Today during Sunday services, most members of the Church of Jesus Christ of Latter-day Saints were read a letter from the Church’s First Presidency reminding them of Church policy for submitting names of the deceased for proxy temple ordinances.

“Without exception, Church members must not submit for proxy temple ordinances any names from unauthorized groups, such as celebrities and Jewish Holocaust victims,” reads a portion of the letter. It reminds members that their “preeminent obligation is to seek out and identify our own ancestors.” The letter also warned members that Church disciplinary action could come to those who continued to submit unauthorized names. It is against Church policy to submit the name of any person who has died without the permission of a direct descendant or Church authorization.

The stern reminder comes as the LDS Church and its members received negative media attention when it was reported that, despite a 1995 agreement between LDS and Jewish faith leaders to stop the proxy baptisms of Jewish Holocaust victims without permission of a direct descendant, the unauthorized proxy baptisms of Holocaust victims (and many survivors) continued to occur.

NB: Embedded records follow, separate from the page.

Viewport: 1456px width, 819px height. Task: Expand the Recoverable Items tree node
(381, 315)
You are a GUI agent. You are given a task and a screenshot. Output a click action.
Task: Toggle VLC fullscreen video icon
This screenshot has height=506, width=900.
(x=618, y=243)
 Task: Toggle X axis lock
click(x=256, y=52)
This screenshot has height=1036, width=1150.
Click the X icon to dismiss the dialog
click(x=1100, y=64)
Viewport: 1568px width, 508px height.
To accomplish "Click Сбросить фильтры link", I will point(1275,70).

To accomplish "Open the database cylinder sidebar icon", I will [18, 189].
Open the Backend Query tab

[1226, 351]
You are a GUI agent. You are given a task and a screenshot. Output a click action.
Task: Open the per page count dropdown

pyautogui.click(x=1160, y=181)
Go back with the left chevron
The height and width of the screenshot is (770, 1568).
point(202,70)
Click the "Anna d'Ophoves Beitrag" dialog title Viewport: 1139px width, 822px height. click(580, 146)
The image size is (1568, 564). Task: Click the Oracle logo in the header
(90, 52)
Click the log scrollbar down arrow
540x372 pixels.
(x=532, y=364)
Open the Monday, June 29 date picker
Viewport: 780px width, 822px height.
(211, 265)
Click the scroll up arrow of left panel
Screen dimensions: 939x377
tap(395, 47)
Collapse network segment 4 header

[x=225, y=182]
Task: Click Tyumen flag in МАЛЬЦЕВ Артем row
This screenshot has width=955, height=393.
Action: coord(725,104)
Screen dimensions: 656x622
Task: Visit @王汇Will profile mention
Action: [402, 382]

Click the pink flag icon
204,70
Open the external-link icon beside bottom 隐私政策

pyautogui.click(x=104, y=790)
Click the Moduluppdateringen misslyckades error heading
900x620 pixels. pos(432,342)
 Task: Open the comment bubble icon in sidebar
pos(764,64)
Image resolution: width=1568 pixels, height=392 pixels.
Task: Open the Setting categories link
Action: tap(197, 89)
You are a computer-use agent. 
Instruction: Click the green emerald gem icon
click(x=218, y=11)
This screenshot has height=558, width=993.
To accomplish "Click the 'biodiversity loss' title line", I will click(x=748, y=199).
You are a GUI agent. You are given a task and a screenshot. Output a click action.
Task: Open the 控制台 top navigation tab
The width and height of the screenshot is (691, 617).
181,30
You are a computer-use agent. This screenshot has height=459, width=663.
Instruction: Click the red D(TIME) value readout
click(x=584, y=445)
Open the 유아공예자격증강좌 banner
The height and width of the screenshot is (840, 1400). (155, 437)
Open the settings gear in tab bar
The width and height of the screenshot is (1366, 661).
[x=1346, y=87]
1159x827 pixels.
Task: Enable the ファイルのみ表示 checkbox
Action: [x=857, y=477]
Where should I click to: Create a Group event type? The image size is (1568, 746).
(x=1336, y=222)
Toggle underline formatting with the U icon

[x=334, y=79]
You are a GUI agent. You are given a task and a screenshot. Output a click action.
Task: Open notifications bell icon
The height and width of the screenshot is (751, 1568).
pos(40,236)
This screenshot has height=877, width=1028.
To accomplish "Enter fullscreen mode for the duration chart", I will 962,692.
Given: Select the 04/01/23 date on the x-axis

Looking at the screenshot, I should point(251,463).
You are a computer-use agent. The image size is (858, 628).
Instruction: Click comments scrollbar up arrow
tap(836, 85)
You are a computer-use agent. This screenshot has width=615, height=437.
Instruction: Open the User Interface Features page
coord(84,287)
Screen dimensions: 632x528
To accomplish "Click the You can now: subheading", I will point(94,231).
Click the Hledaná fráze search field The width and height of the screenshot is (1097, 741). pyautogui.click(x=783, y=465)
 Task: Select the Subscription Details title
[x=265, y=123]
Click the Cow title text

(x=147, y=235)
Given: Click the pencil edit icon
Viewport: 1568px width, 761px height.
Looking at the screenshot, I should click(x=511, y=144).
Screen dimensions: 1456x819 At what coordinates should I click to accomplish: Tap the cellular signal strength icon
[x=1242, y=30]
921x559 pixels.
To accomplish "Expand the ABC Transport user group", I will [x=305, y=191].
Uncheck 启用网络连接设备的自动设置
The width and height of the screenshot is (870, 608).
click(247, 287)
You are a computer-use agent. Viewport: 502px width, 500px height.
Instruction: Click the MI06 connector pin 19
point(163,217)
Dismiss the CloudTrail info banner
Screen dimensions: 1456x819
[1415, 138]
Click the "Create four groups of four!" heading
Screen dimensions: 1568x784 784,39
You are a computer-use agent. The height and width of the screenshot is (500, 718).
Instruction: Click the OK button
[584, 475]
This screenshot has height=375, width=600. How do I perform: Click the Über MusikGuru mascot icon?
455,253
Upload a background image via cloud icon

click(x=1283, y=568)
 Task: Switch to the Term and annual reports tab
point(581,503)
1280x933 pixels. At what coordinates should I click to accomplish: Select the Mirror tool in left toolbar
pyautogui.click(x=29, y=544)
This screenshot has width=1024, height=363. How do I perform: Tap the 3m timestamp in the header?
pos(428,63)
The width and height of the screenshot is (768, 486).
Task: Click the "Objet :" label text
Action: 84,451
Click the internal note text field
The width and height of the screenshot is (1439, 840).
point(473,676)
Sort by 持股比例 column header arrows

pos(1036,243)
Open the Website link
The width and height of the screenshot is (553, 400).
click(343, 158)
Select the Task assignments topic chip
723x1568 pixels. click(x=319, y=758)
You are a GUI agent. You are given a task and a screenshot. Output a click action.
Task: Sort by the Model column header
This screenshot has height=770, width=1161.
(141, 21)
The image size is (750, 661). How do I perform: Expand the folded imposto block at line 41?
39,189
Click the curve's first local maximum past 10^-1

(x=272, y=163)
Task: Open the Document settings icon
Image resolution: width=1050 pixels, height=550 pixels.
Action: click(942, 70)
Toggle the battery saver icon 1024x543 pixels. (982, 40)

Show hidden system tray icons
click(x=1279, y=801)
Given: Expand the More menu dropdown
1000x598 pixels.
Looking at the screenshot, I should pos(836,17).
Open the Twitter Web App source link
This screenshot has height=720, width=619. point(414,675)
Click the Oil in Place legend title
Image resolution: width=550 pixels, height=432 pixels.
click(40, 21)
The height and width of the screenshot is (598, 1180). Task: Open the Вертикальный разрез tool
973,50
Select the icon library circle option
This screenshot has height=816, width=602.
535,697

The Church did not identify individuals who have continued to violate this policy but stated that these members have been blocked from submitting names in the future and that other disciplinary action could occur. “The church keeps its word and is absolutely firm in its commitment to not accept the names of Holocaust victims for proxy baptism,” a Church spokesman said in a statement last month.

It is unclear, however, what safeguards exist in the system to keep Church members from submitting the names of Holocaust victims and other controversial groups. The website FamilySearch.org, where names for proxy ordinances can be submitted by members online, only requires that someone click to state that they have the family’s permission to submit the name before it is processed in the system. It has long been rumored that other safeguards would be implemented to prevent abuse of the system.

Mormons believe that performing proxy ordinances such as baptism grants the deceased opportunities in the afterlife. It is a common misconception that proxy baptisms make these individuals “Mormons” or that they go on Church records as being LDS members. Actual members of the Church are quick to point out that the proxy ordinance does not force anything upon the deceased individual and only allows them the opportunity to choose in the afterlife.

The Church of Jesus Christ of Latter-day Saints is the only sizable Christian religion to perform baptisms for the dead, although scholars generally acknowledge that it was practiced by at least some early Christians.